ALORS, POURQUOI ATTENDRE LA COLÈRE DES JEUNES POUR AGIR ?

Depuis des lustres, le gouvernement végète. L’administration locale et les élus n’ont rien vu venir. Ils étaient certainement occupés à étudier « les marchés publics » selon les « nouvelles règles du marché ». Rien n’a été fait par ceux que vous avez choisis et qui étaient sensés se mobiliser tous, dans un esprit de citoyenneté sincère, pour faire réussir votre amitieux programme d’investissements publics. Aucune évaluation, aucune proposition, aucun débat fructueux ne sont venus éclairer les centres de décision pour mieux répondre aux attentes légitimes de la population et surtout de la jeunesse.

Aujourd’hui, et sur vos instructions, le gouvernement s’attelle à trouver en urgence les solutions les plus urgentes et les plus adaptées aux multiples problèmes de notre population et de notre jeunesse. Il ne fallait attendre les émeutes et les manifestations de colère pour agir ou réagir. Les moyens sont pourtant disponibles et le gouvernement a échoué. Les partis de l’alliance, les élus et les autres ont échoué. Etre ministre durant 16 ou 30 ans et ne rien donner à son pays, c’est grave.
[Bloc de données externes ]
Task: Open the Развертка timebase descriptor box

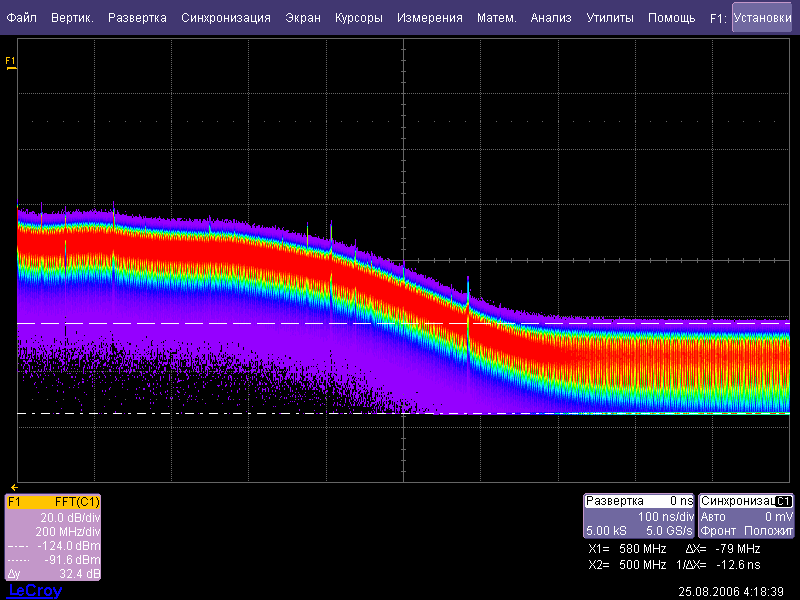Action: (x=639, y=516)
Monsieur le Président, vous vous êtes battu pour faire restaurer la sécurité et la paix dans le pays, vous avez réussi à effacer la dette et vous avez lancé un programme ambitieux d’investissements publics. Le peuple vous respecte et vous demande que le pays a besoin de sang nouveau, de démocratie, de justice, de liberté, de plus de transparence et de sincérité et d’une nouvelle démarche concrète en direction des jeunes, des étudiants, des médecins, des ingénieurs, des membres de notre communauté à l’étranger et de toutes les compétences nationales qui représentent l’avenir de l’Algérie. Ces compétences, vous le savez, Monsieur le Président, sont mises à l’écart par les «  multiples moyens d’évaluation » en vigueur. Agissez rapidement et prenez les décisions qui s’imposent, vous en avez les moyens constitutionnels et n’écoutez pas ceux qui vous ont mené à la situation actuelle. C’est un dernier message que je vous adresse.